Tuesday, September 6, 2016

Why Generation X doesn't go to church


Image result for not welcome and church

In a candid conversation yesterday with some of my peeps, here's what I learned about why they don't go to church.

1.Church does not fit into their schedule and culture. It's not only that church is too long, but you can't multi-task at church. It's rude to check your phone and it takes out a big chunk of your day. There's Sunday School, and morning worship, and eating/fellowship. All of this is seen as church and for most black folks, this is an all-day event.

2. Church people are mean. They have bad attitudes and generally do not seem happy. They are unpleasant to be around. They judge all the time and don't get to know people. They don't treat others the way they'd like to be treated. Sure they don't steal or kill, but they don't treat others right. Church people are very hypocritical!
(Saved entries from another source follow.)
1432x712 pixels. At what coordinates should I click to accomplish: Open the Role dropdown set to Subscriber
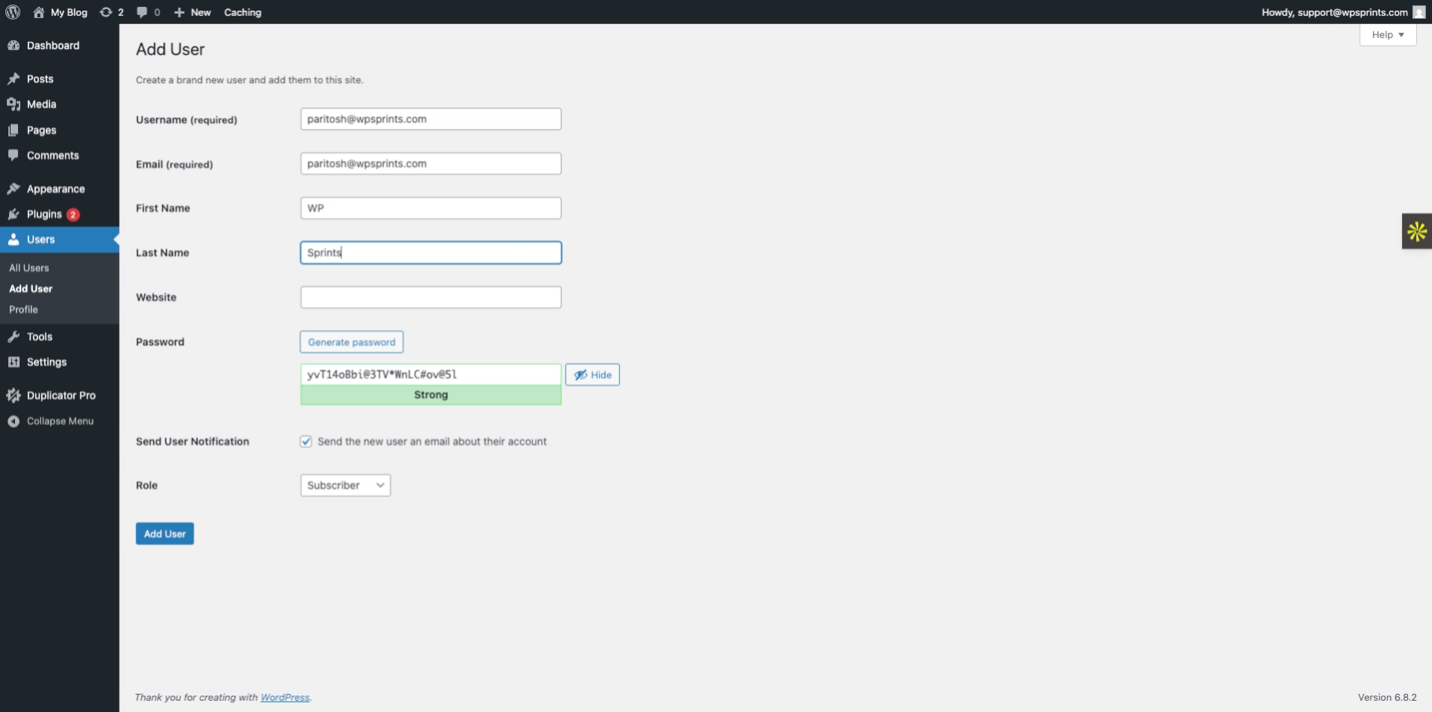(x=345, y=485)
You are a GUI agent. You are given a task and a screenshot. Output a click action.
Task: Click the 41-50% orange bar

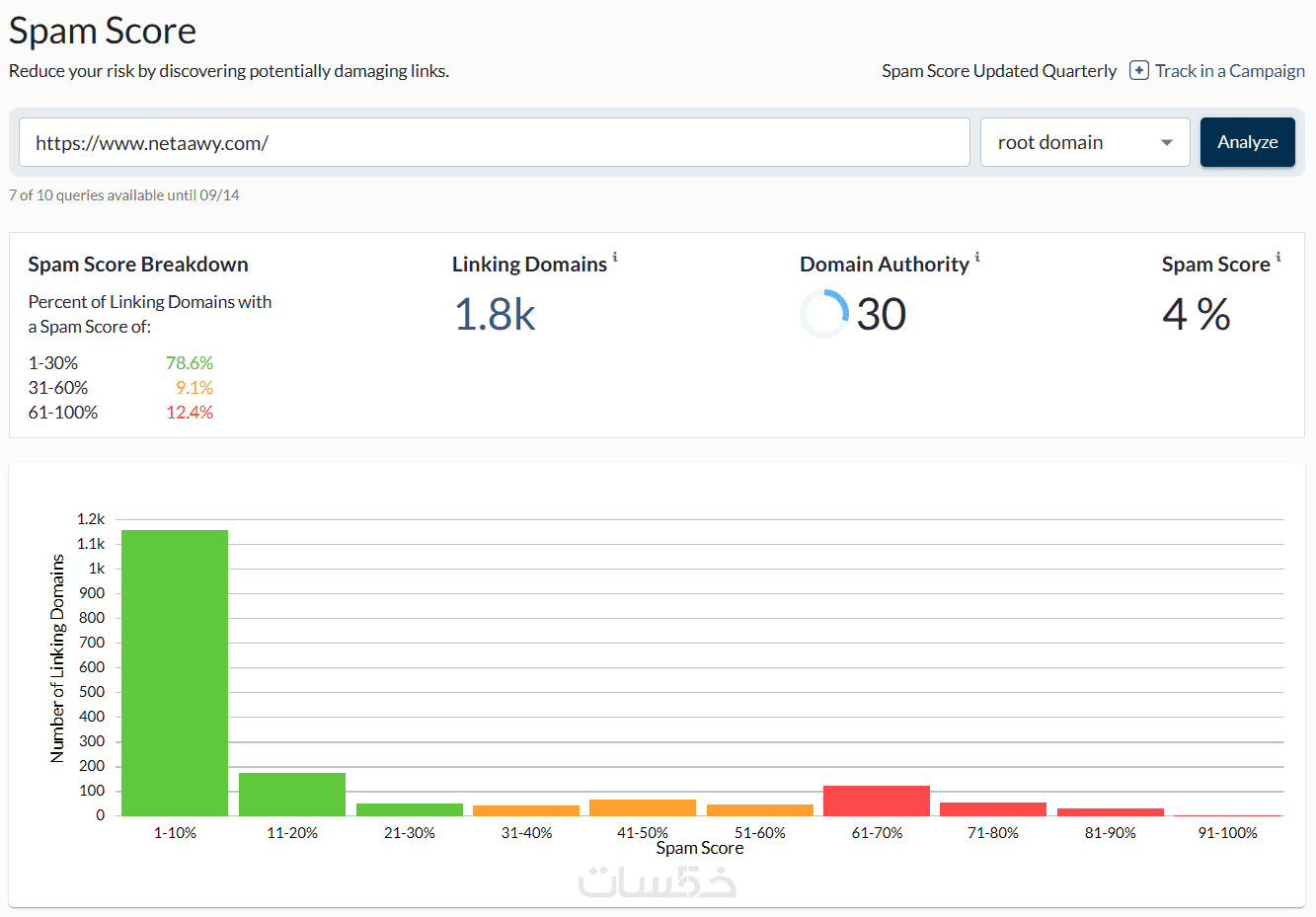point(643,807)
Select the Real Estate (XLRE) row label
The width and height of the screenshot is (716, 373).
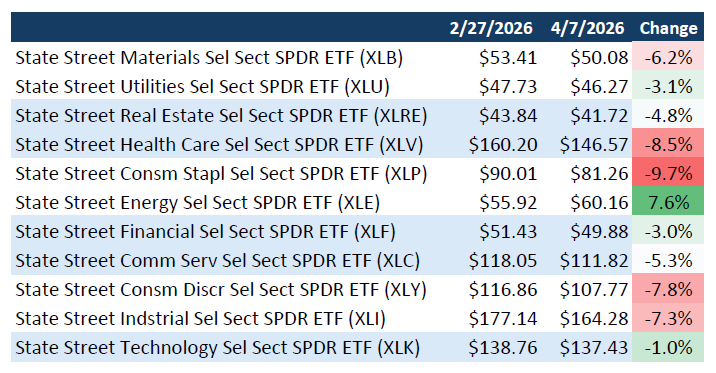(221, 116)
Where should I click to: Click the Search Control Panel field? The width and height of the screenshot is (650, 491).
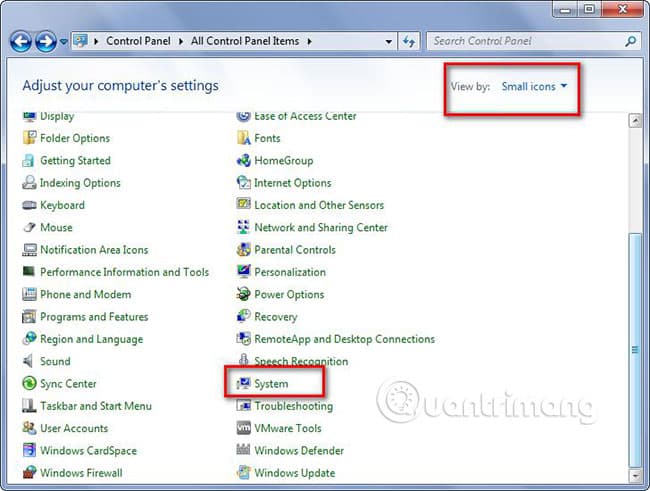click(527, 41)
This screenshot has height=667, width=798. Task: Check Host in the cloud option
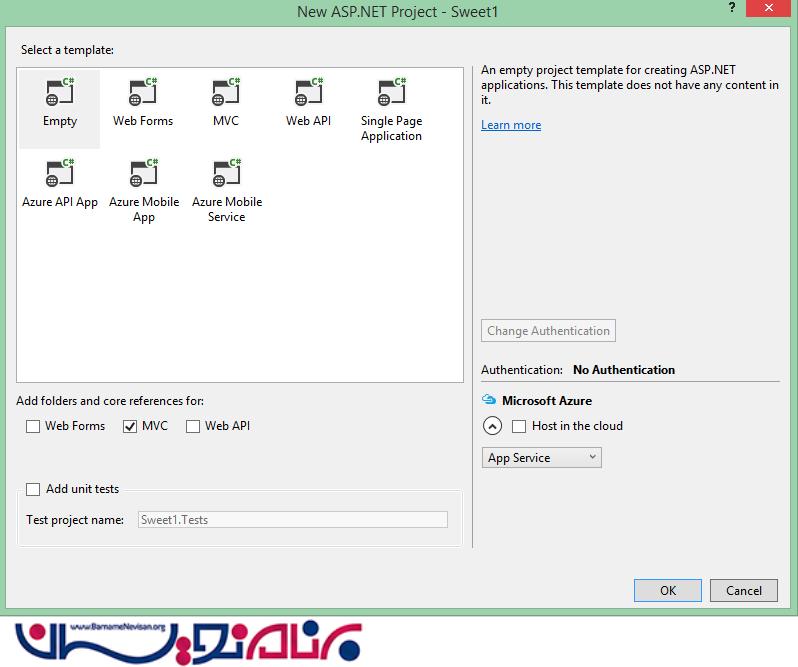519,426
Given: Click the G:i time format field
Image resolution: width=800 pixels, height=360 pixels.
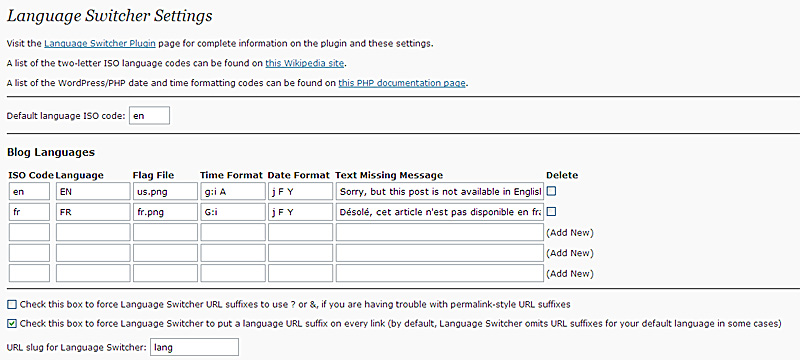Looking at the screenshot, I should click(233, 212).
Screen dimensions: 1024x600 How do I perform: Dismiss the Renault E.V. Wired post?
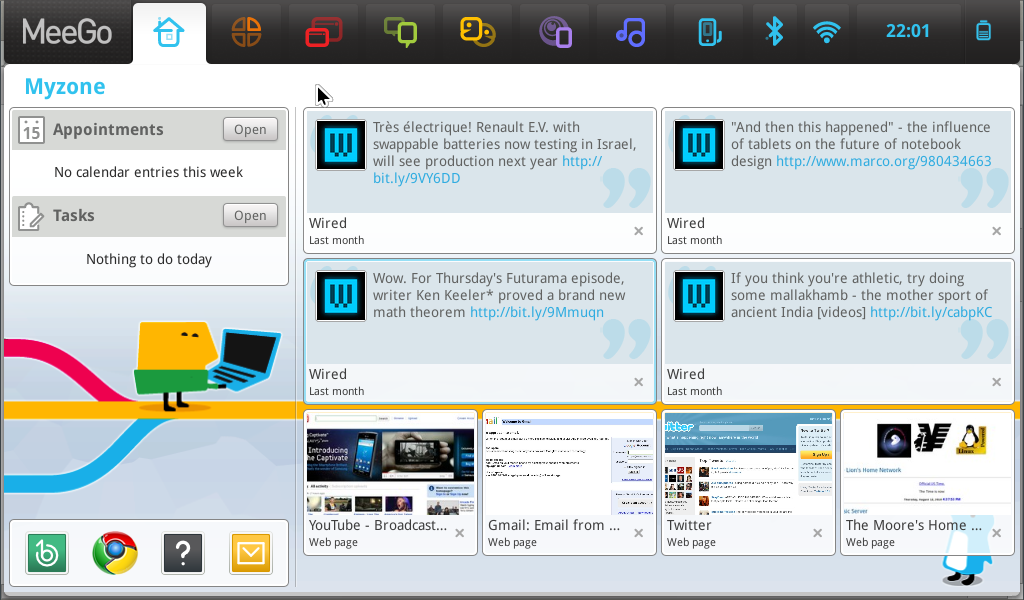tap(638, 231)
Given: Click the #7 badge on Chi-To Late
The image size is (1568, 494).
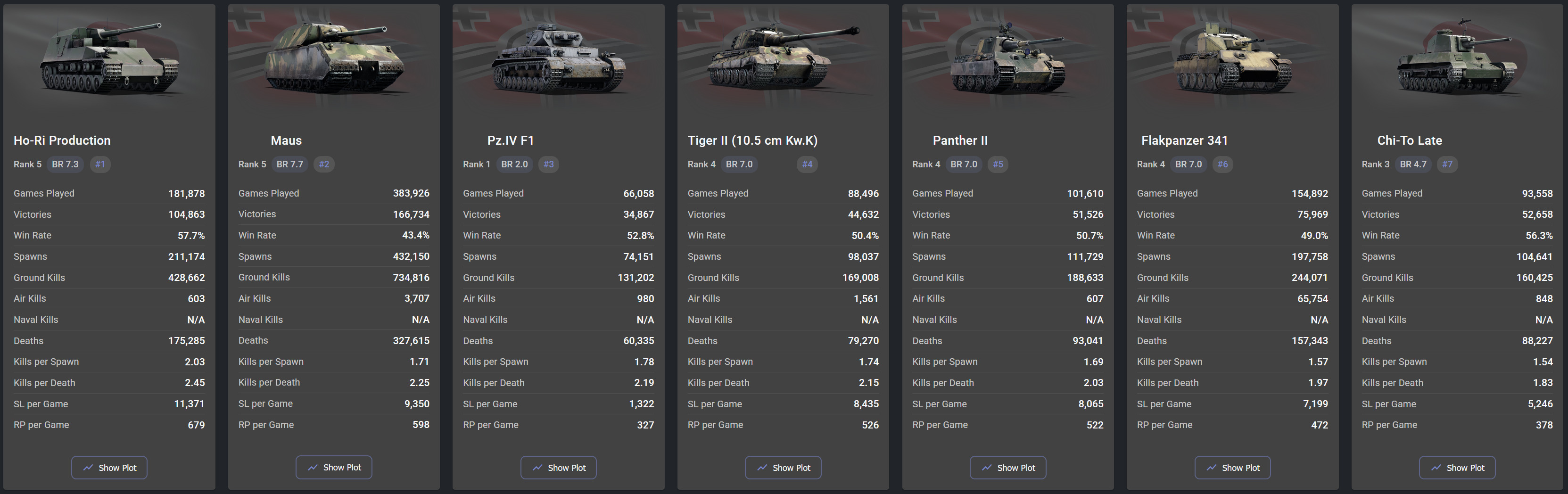Looking at the screenshot, I should pyautogui.click(x=1447, y=164).
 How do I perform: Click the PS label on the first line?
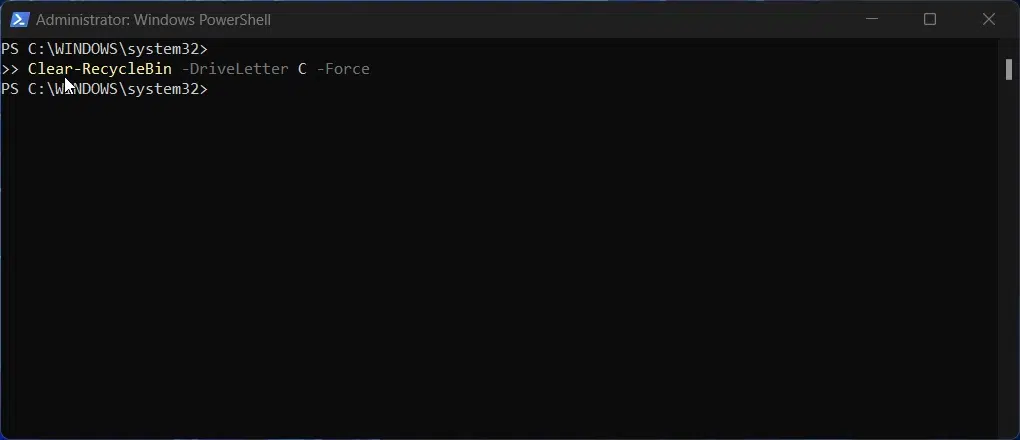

3. Church is not welcoming. Someone is always holding a seat for someone who isn't there and  guests have to find seating elsewhere, or stand, or go to the overflow room (also known as I could've stayed at home and watched church on TV). Would you come back to someone's home if they didn't offer you a seat and you knew they would be there for a while? Someone also expressed that church is exclusionary. If you don't fit a certain mold, you feel out of place.

4. Church people are crazy. God said this. God said that. Don't date - God told me you would be my wife. Wait, what? I didn't get any of these memos. My peeps were extremely leery of all of these specific messages. Basically, when did God become so talkative about so many interpersonal topics?

Now here's the kicker - all of these people believe in Jesus Christ and what He came to do. What I heard from the conversation is that their experience with church does not reflect their values and what they believe the message of Christ is.

It's easy to say "get over it - someone didn't offer you seat," or "you can't make everyone act right" but can you see the problem here? It's not Jesus that's the problem, it's His people. We are the problem!

We are the modern day Pharisees! We think we know so much about God and His word, yet still can't seem to make church a pleasant, welcoming, accepting community where people come drink of the waters of life. And the bad part is that we refuse to change. We refuse to make church shorter, we look down on preachers who make the messages more simple (saying they're not teaching people nothing because it's not fire and brimstone), we don't announce to our congregations not to hold seats, or teach people to be careful and wise about sharing prophesy. Yet we think folks should just "come to church" because its the right thing to do.

Newflash: people don't go to places where they don't feel wanted. They don't go to places that seem laborious. They don't go to places where people who have attitudes go. They don't go to places where the people are pretentious.

My experience as a lifetime church-goer is that we'd rather place all of the burden on the non-church-goer than to place the burden on us to change. Until we change, we can expect for Generation X, Y, and all that follow to remain non-church-goers.